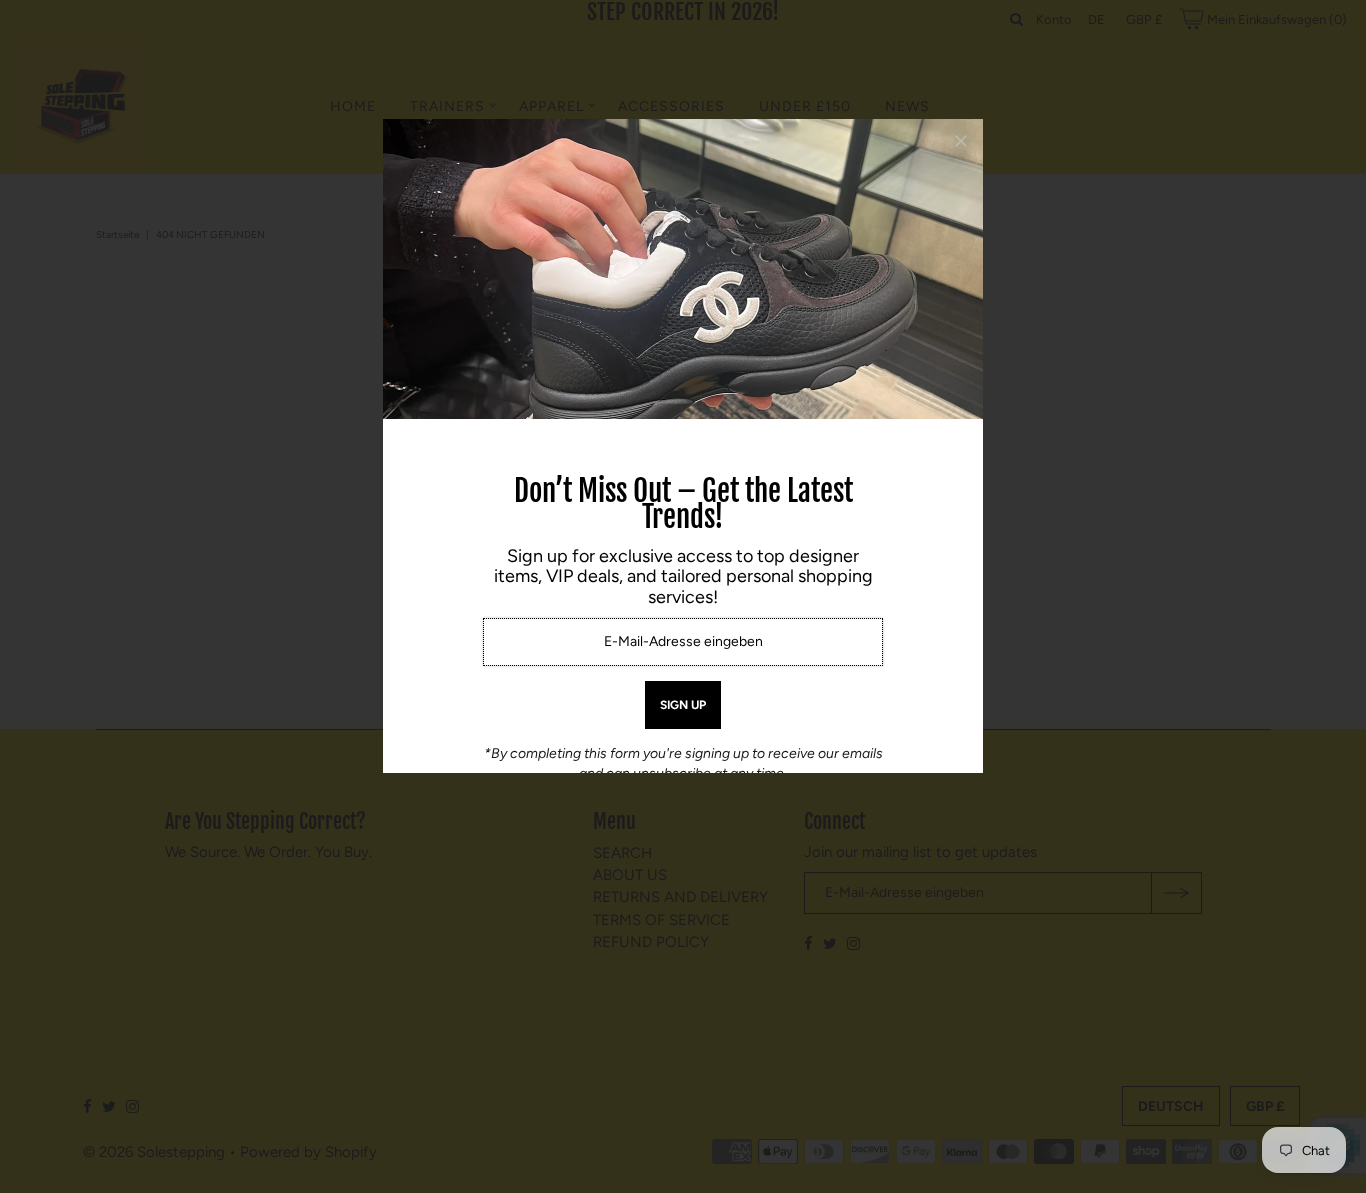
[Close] (961, 141)
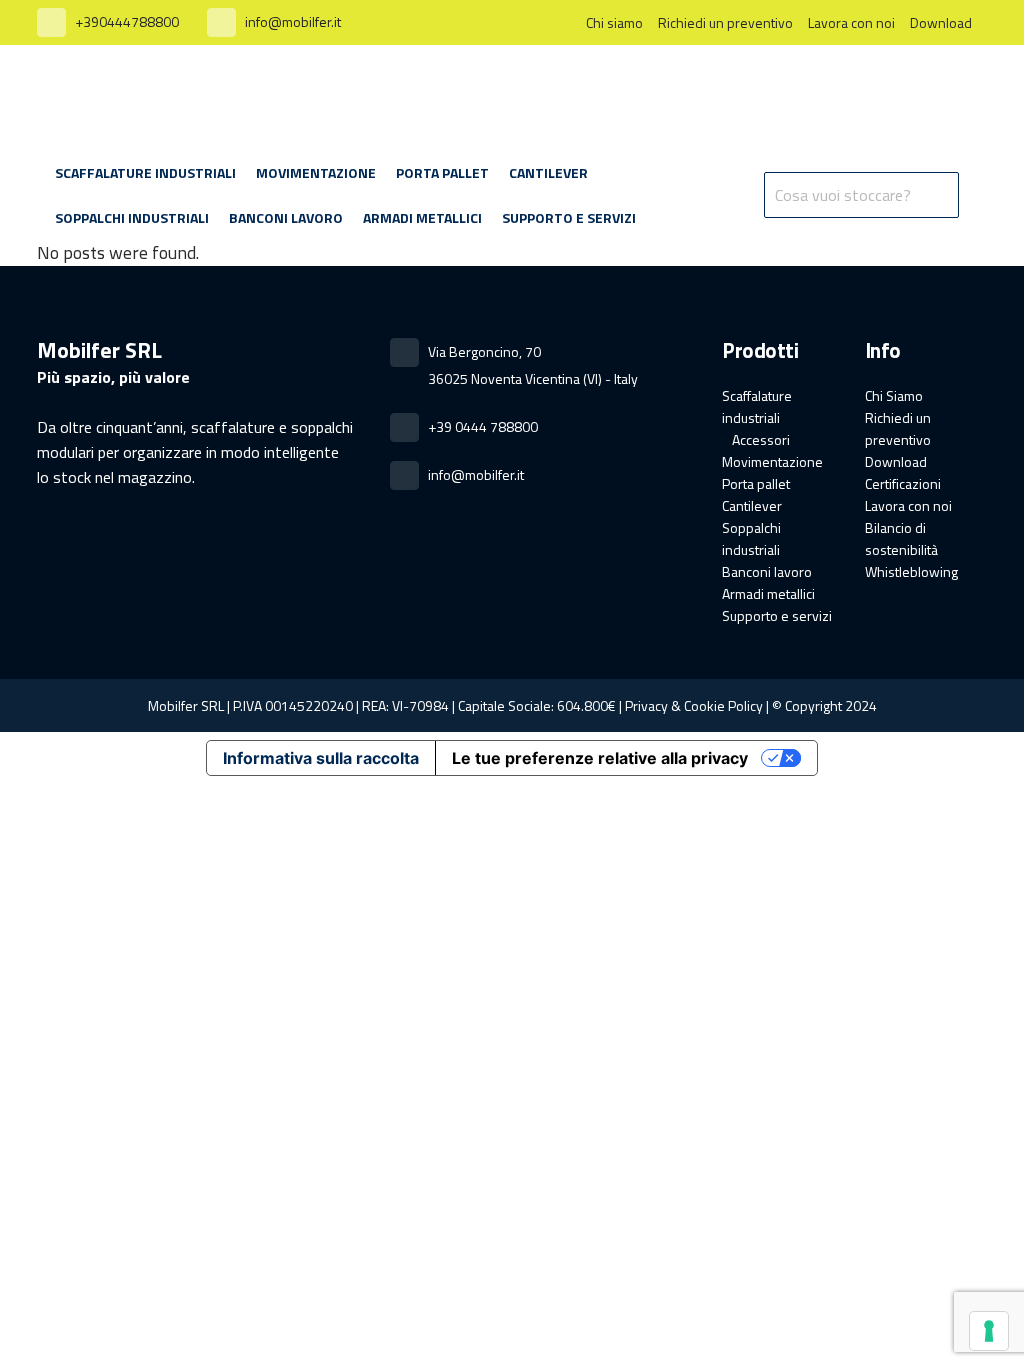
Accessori (761, 439)
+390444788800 (127, 21)
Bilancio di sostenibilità (901, 538)
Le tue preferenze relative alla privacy (600, 758)
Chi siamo (614, 22)
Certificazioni (903, 483)
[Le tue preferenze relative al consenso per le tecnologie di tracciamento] (989, 1331)
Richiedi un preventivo (725, 22)
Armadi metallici (768, 593)
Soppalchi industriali (751, 538)
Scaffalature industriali (757, 406)
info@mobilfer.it (293, 21)
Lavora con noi (851, 22)
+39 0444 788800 (483, 426)
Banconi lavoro (767, 571)
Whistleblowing (911, 571)
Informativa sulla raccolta (321, 758)
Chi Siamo (894, 395)
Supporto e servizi (777, 615)
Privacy (646, 705)
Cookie (704, 705)
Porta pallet (756, 483)
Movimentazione (772, 461)
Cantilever (752, 505)
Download (941, 22)
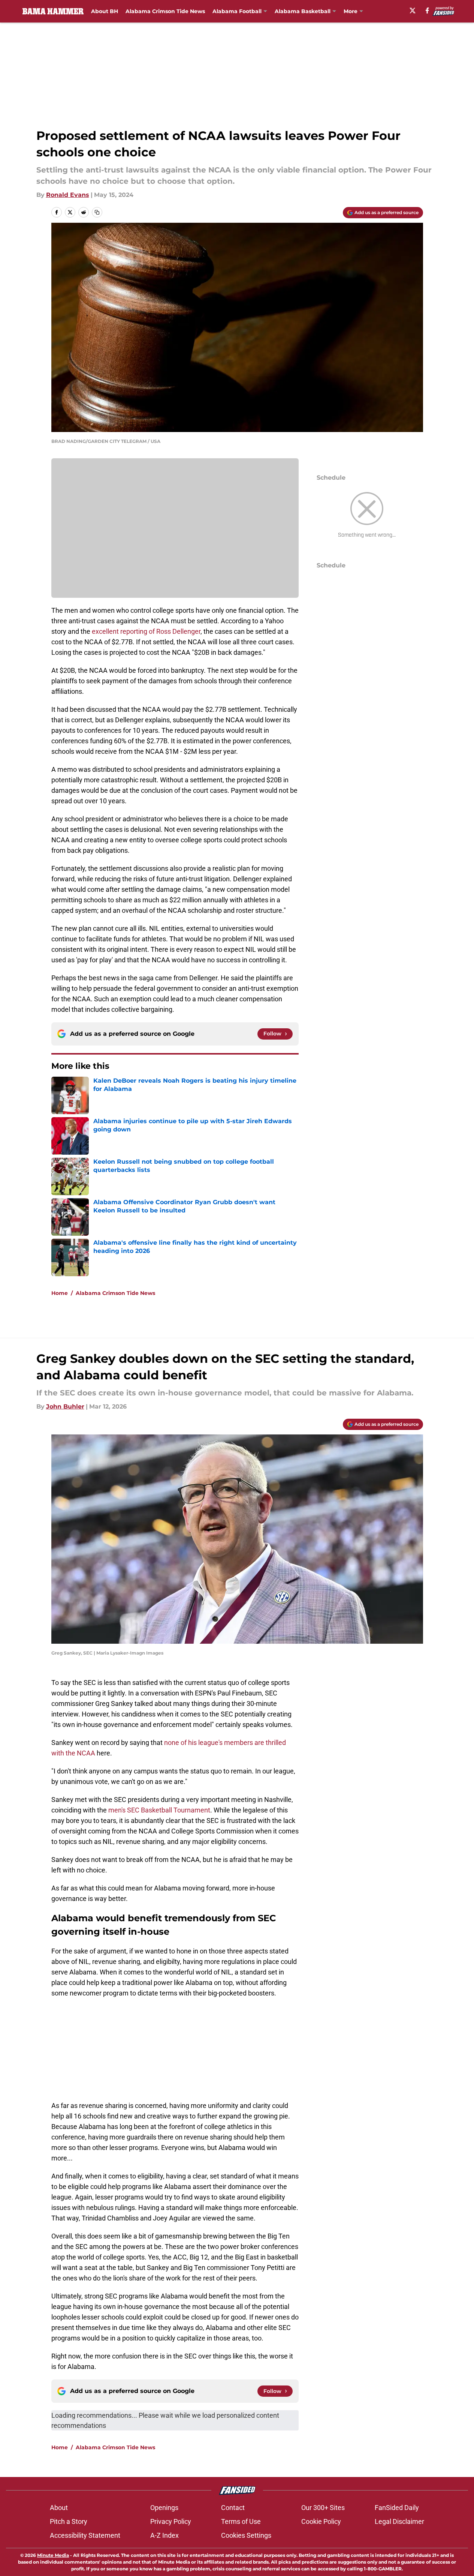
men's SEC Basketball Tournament (159, 1810)
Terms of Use (241, 2521)
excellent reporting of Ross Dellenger (146, 631)
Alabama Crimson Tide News (165, 11)
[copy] (97, 212)
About (59, 2507)
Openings (164, 2507)
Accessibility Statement (85, 2535)
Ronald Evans (67, 194)
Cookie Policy (321, 2521)
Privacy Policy (170, 2521)
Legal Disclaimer (399, 2521)
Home (59, 1293)
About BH (104, 11)
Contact (233, 2507)
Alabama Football (237, 11)
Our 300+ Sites (323, 2507)
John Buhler (65, 1406)
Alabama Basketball (302, 11)
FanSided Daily (397, 2507)
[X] (413, 11)
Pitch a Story (68, 2521)
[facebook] (427, 11)
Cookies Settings (246, 2535)
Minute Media (53, 2555)
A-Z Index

— EXERCISE BRIEF —
The material must be returned exactly, with its pictures omitted.

— ANSWER TO THIS PROBLEM —
[Close] (961, 141)
Accessori (761, 439)
+390444788800 (127, 21)
Bilancio di sostenibilità (901, 538)
Le tue preferenze relative alla privacy (600, 758)
Chi siamo (614, 22)
Certificazioni (903, 483)
[Le tue preferenze relative al consenso per le tecnologie di tracciamento] (989, 1331)
Richiedi un preventivo (725, 22)
Armadi metallici (768, 593)
Soppalchi industriali (751, 538)
Scaffalature industriali (757, 406)
info@mobilfer.it (293, 21)
Lavora con noi (851, 22)
+39 0444 788800 (483, 426)
Banconi lavoro (767, 571)
Whistleblowing (911, 571)
Informativa sulla raccolta (321, 758)
Chi Siamo (894, 395)
Supporto e servizi (777, 615)
Privacy (646, 705)
Cookie (704, 705)
Porta pallet (756, 483)
Movimentazione (772, 461)
Cantilever (752, 505)
Download (941, 22)
men's SEC Basketball Tournament (159, 1810)
Terms of Use (241, 2521)
excellent reporting of Ross Dellenger (146, 631)
Alabama Crimson Tide News (165, 11)
[copy] (97, 212)
About (59, 2507)
Openings (164, 2507)
Accessibility Statement (85, 2535)
Ronald Evans (67, 194)
Cookie Policy (321, 2521)
Privacy Policy (170, 2521)
Legal Disclaimer (399, 2521)
Home (59, 1293)
About BH (104, 11)
Contact (233, 2507)
Alabama Football (237, 11)
Our 300+ Sites (323, 2507)
John Buhler (65, 1406)
Alabama Basketball (302, 11)
FanSided Daily (397, 2507)
[X] (413, 11)
Pitch a Story (68, 2521)
[facebook] (427, 11)
Cookies Settings (246, 2535)
Minute Media (53, 2555)
A-Z Index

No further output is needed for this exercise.